Posts Tagged ‘Bisphosphonate’
How do you know when an Antiresorptive medication is best? First, the situation needs to be beyond the capability to Take Control Naturally with Calcium Citrate and Vitamin D3 alone. A dropping Bone Mineral Density (BMD) or a worsening Vertebral Fracture Assessment (VFA) despite adequate Calcium and Vit D3 indicates the need for medication.
Second, the bone needs to be Good Enough that preserving it at current levels will prevent fractures. Good enough means no Fragility Fractures and no Vertebral Compression Fractures detectable on the VFA by DXA machine or by lateral spine x-ray.
Studies of combinations of osteoporosis medications expanded at the American Society for Bone and Mineral Research (ASBMR) 2012. Previous meetings featured alternating the anabolic, Teriparatide (Forteo) with a Bisphosphonate Antiresorptive, usually Alendronate (generic Fosamax), and, more recently, simultaneous Alendronate and Forteo. This time we heard about the first study of Denosumab (Prolia) combined with Forteo. [Disclosure: I am on the Orthopedic Advisory Board for Prolia, and Speakers Bureau for Forteo]
The Bone Mineral Density (BMD) increase at one year was much better for the combination than for either drug alone. This is the same effect we have seen with previous combinations, but higher BMD numbers. This study had small numbers of patients (<200), and a short period of time (<2 years). It is not clear, whether the greater BMD of this combination is of any significance, and how well it will hold up over time. Also, BMD is not the whole story.
Dr David Dempster presented spectacular pictures to the 2012 meeting of the American Society for Bone and Mineral Research (ASBMR). They show clearly the different actions of the anabolic, Teriparatide (Forteo), and the antiresorptive Bisphosphonate, Zolendronate (Reclast). I had seen preliminary pictures at a small, private presentation last year, but the latest bone biopsy studies were incredibly impressive.
Reclast suppresses bone resorption, as do all antiresorptives. This preserves the bone already present. Forteo stimulates new bone matrix formation, including resorbing some old bone and replacing it with new bone. Each strategy works very well in properly chosen individual patients. Neither is best for everyone.

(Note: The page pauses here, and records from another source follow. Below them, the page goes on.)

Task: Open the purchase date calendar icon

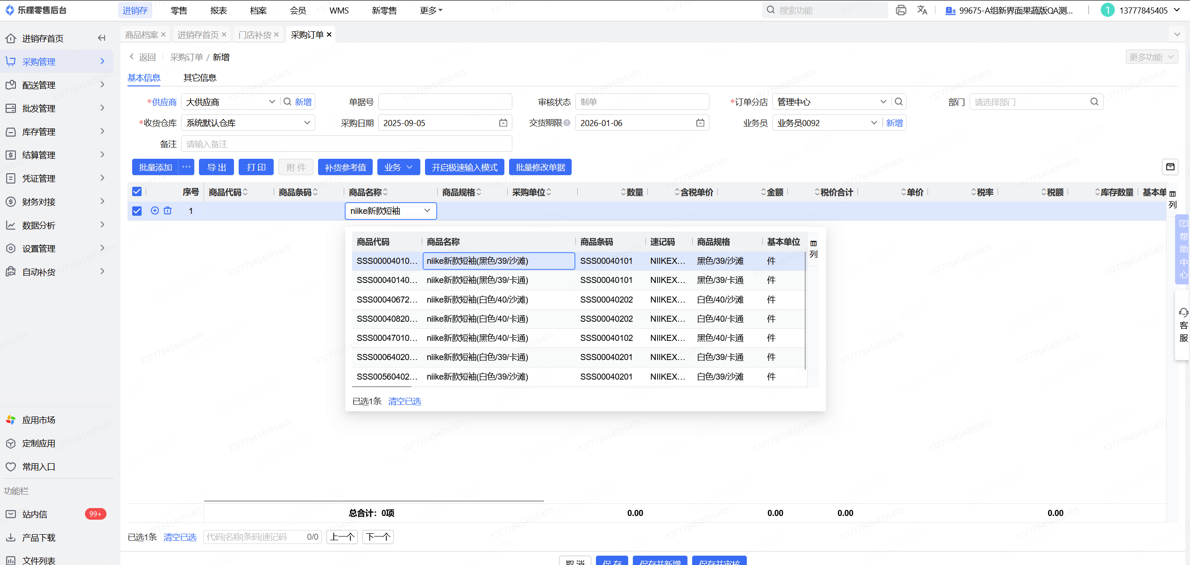Action: coord(503,123)
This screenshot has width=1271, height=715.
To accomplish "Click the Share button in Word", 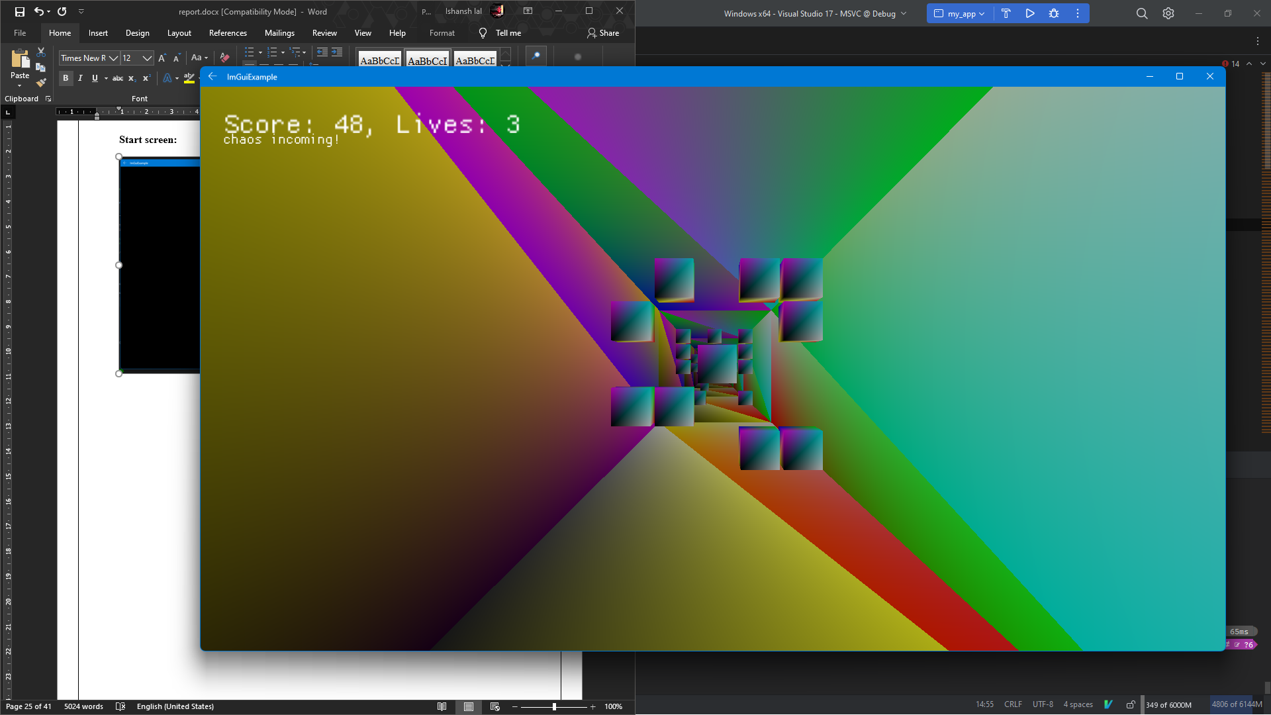I will [603, 33].
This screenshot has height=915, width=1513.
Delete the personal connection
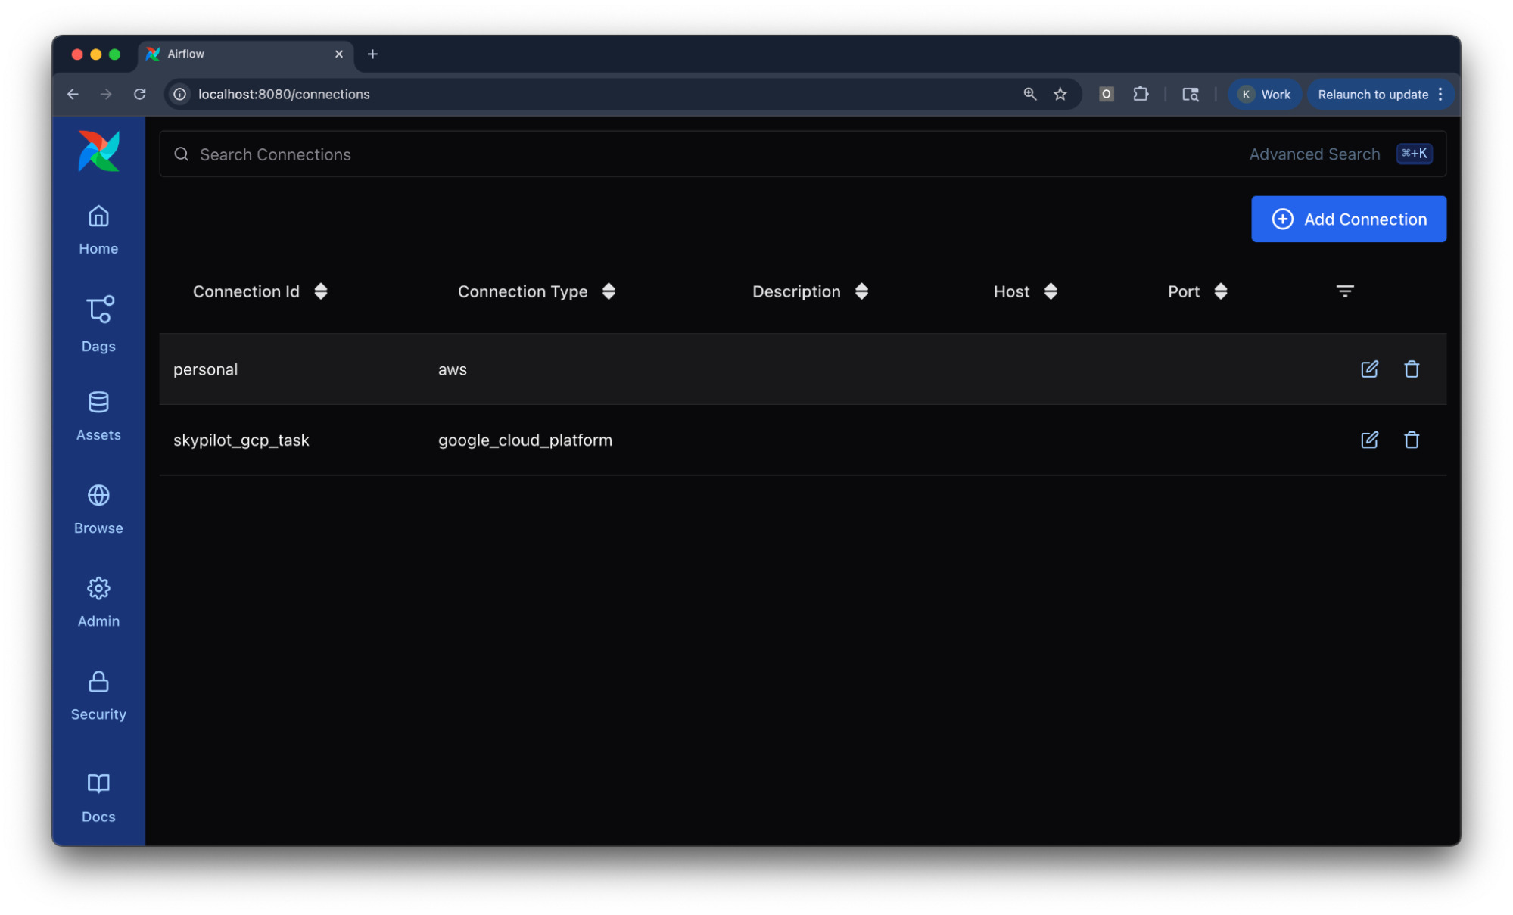coord(1411,369)
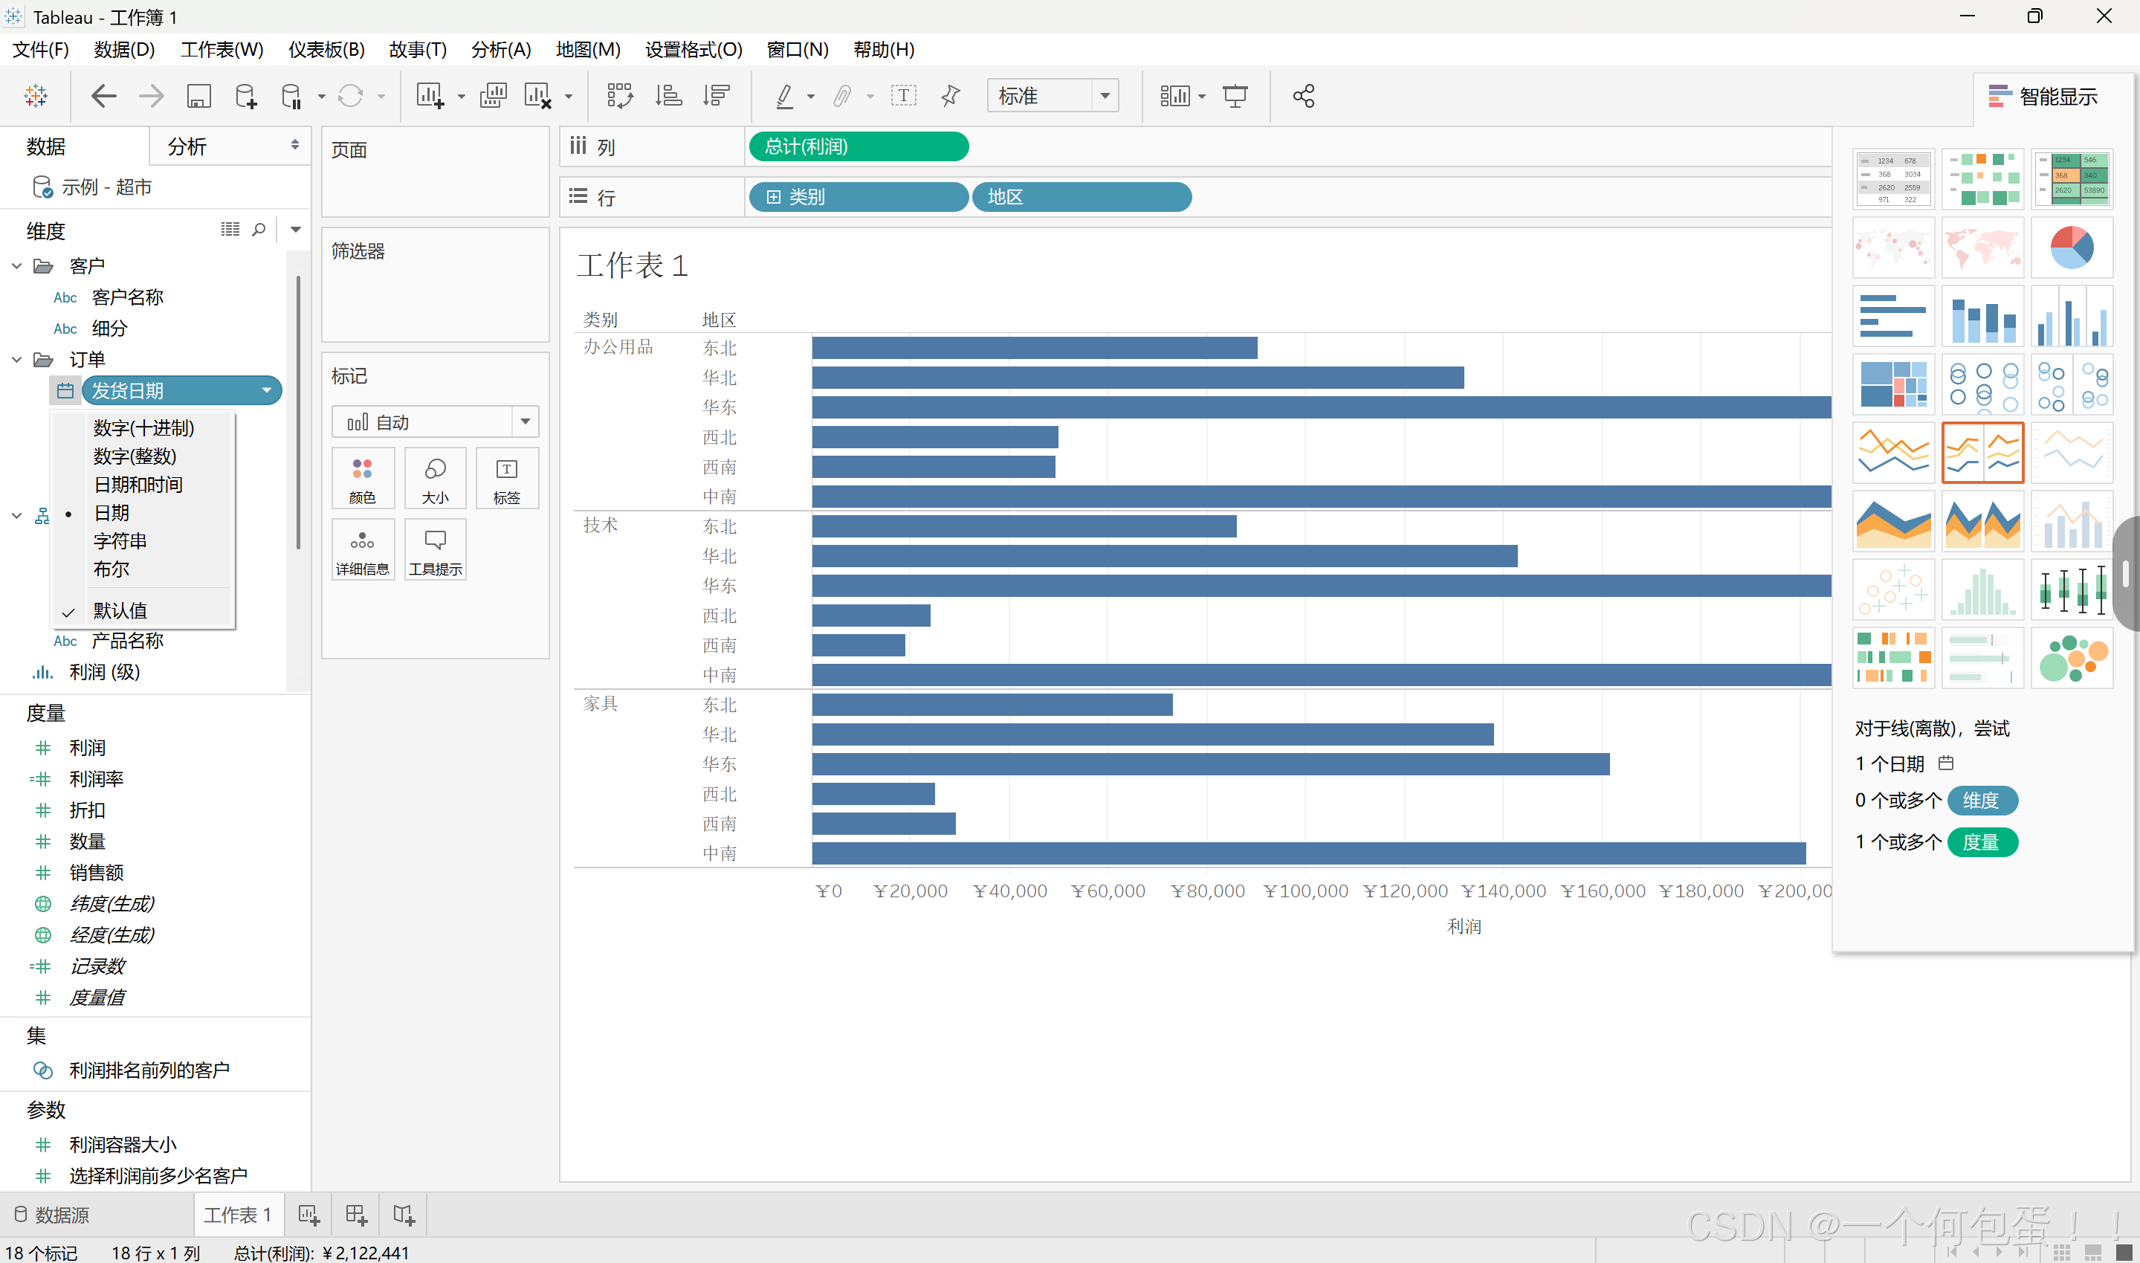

The FDA has approved Prolia for men with osteoporosis, who are “at high risk for fracture”. This affects a sizeable number of men. High fracture risk includes men with crumbling spine “humpback” vertebral fractures (kyphosis), other fractures (especially hip), inhaler and other steroid use, parental history of fractures, and smoking. See the posts about these topics and FRAX.
Prolia is especially useful in individuals with Heartburn or Reflux Disease (GERD) and decreased kidney function, including many older individuals with older, tired kidneys. Women have had Prolia available since 2010. Having this additional option for men is important.